John D Clair's Ready Set Bet, I thought about all the different things I should include. I could easily talk about how it's the first game I worked on as a new member of AEG's amazingly stacked development team — I'm learning so much from all of them! — and how they asked me to fit a nine-player game in a medium-sized box, a side effect of how the manufacturing and shipping aspect of our hobby has changed in the last couple years.
I could also talk about my past experience as a table games dealer and pit boss on the Las Vegas strip to figure out the best board layout and money-chip denominations and distribution.
I could talk about, you know, the typical developer diary stuff like the evolution and balancing that was done to very specific bets during playtesting — but to be honest, John already had a pretty solid game that didn't need too much tweaking. I did learn how to convert all my skills working on slot machine games, the career I had after putting myself through art school while dealing on the strip at night, into producing a board game.
I added some UI stuff like the Win, Place, and Show arrows that made it easier for players to understand how those bets work for horses that finish in first, second, and third place.
But here's the thing: None of that behind-the-scenes info could convey to you what I learned about the game while playing it with friends and coworkers.
There is a magical element to Ready Set Bet that isn't a physical component. It's not a piece of artwork that we can commission, it's not a little trinket we can have the printers add to the box, nor is it a rule or mechanism that we can explain in the rulebook.
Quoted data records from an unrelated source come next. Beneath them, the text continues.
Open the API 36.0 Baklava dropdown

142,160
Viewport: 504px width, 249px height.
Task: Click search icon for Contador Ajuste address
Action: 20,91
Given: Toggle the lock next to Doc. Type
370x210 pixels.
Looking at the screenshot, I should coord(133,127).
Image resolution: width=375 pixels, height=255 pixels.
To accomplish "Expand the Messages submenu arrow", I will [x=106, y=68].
When you acquire your copy of Ready Set Bet, this element is not apparent when you open the box or when you punch out the tokens, shuffle the cards, or line up the little wooden horses on the track. It's just not in the physical components.
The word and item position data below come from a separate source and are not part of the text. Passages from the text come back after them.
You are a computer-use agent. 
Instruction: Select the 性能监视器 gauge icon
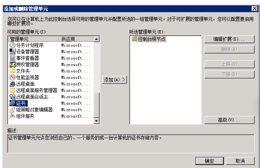point(13,77)
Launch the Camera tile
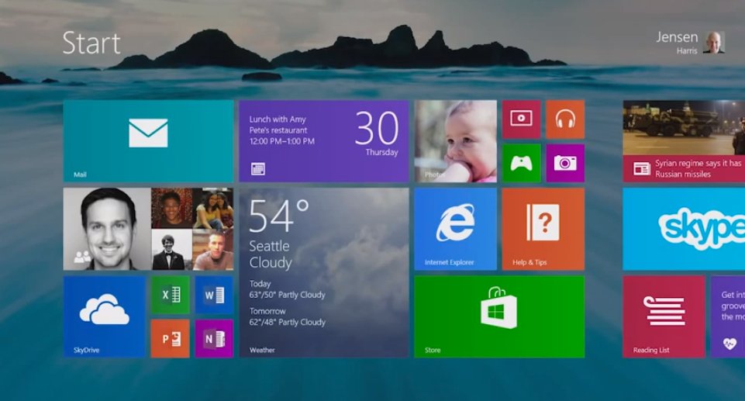745x401 pixels. pos(565,163)
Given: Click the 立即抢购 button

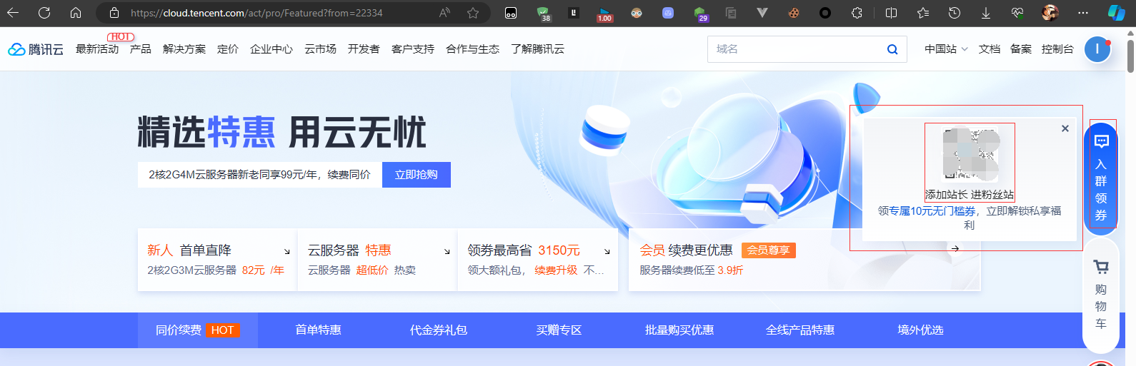Looking at the screenshot, I should click(416, 175).
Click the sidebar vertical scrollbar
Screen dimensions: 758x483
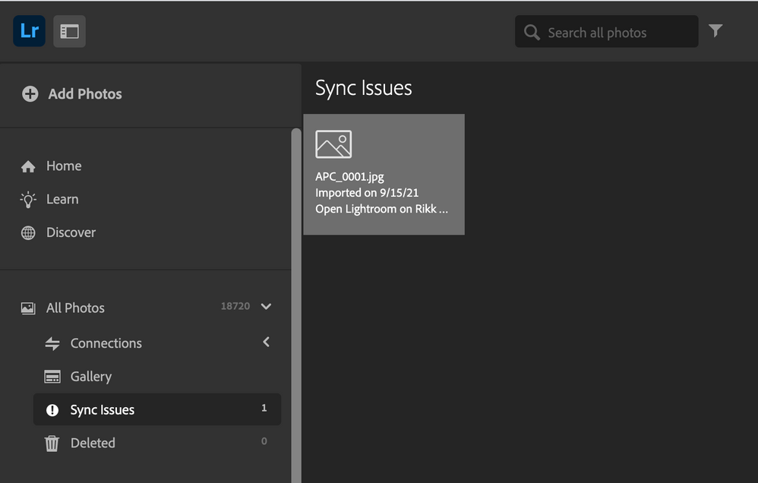296,304
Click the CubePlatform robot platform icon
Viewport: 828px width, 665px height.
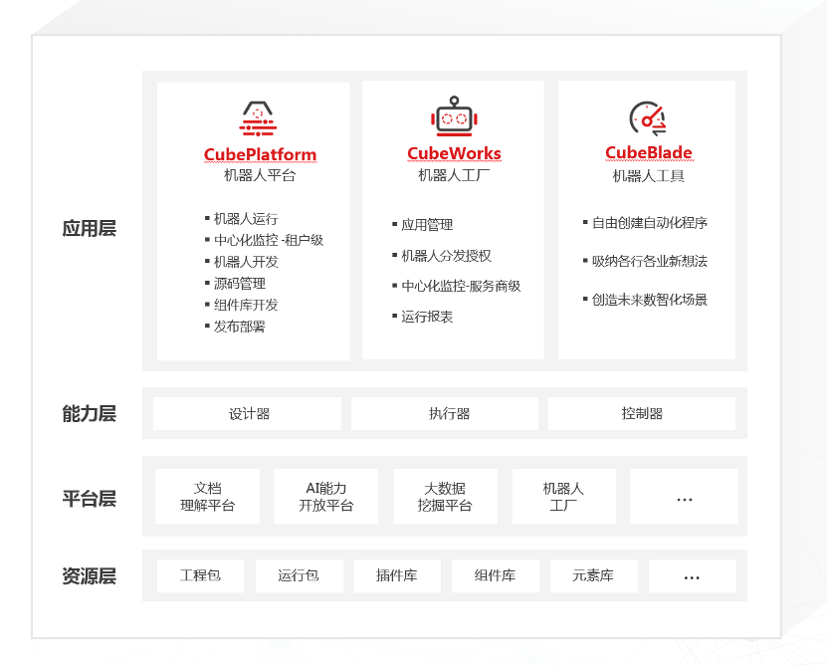(x=259, y=118)
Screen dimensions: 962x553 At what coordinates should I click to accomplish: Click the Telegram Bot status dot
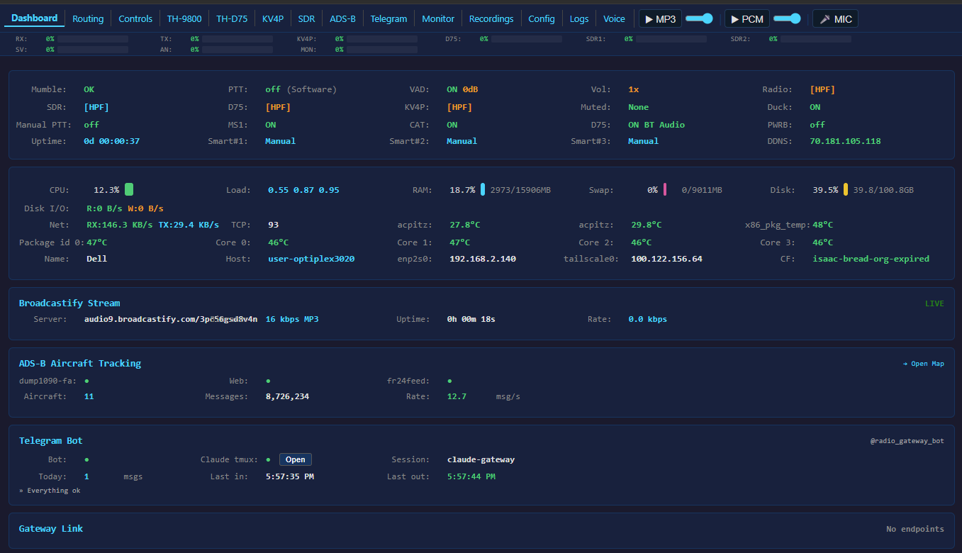pos(86,459)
Instead there's a moment when you realize what that extra ingredient is. You first see it after you've explained the rules to your friends and you toss the dice to move the first horse. When you get to that moment, look up around the table and watch as your friends process the craps-style layout and see how their expressions evolve with each movement of the horses.
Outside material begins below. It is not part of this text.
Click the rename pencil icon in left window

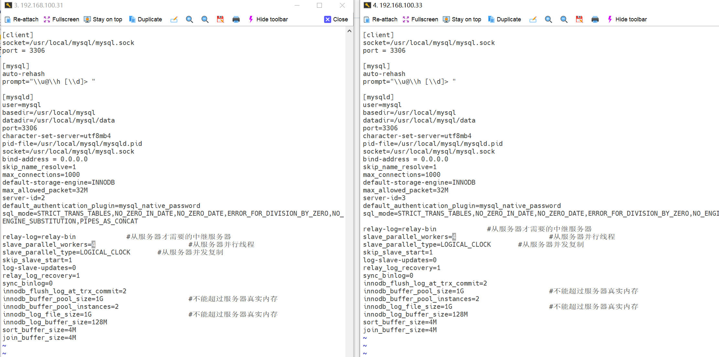pos(174,19)
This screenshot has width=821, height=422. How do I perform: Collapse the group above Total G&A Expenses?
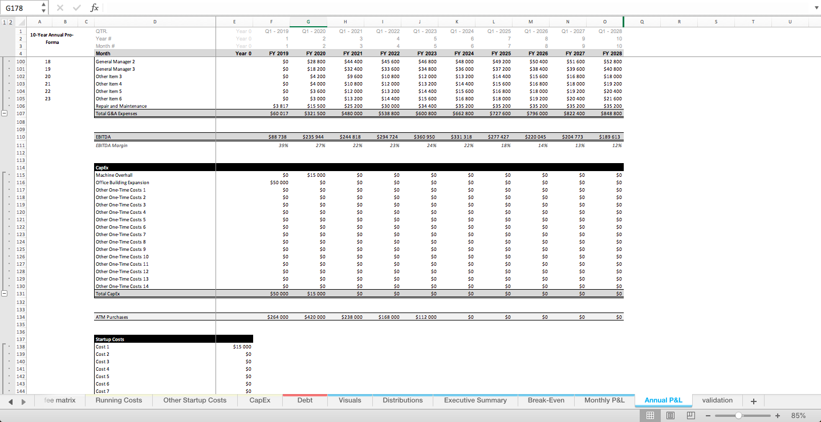point(4,113)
There's a sense of urgency and rivalry as they look to get juicy bets in before someone else takes them, but also of camaraderie as their shared fate lies in the fickle hands of lady luck, teasing one horse's early domination only to never roll that number again. With your bets locked in once they are placed, a horse that had so much potential early on can suddenly be overtaken by another who has just now decided to leave the gate.
The air is soon filled with laughter and cries of disappointment as fate toys with the mere machinations of players trying to predict and profit from silly little wooden horses moved by two little blocks with pips on them. The sum of those pips each turn feels like it could be scripted to reveal the most dramatic twists and turns, or the funniest set of nonsensical happenstance — but the magical element isn't the dice.
It's the people.
It's your friends coming together for a shared experience. That's what John has captured and somehow fit into the 9" by 9" box. He's made a game that can appeal both to hobby gamers and their non-gamer friends and family.
I hired a voice actor to record commentary for the race app that will be available to run the race for you, and he invited some of his improv friends to play and help him learn the game. Granted, these are some very funny people, but as I went through the recorded footage, I was surprised by how close this is to my personal experiences playing the game with friends old and new!
Thank you for reading! And thank you to AEG and John D. Clair for allowing me to help bring this game into the world! It's been almost as much fun as playing it!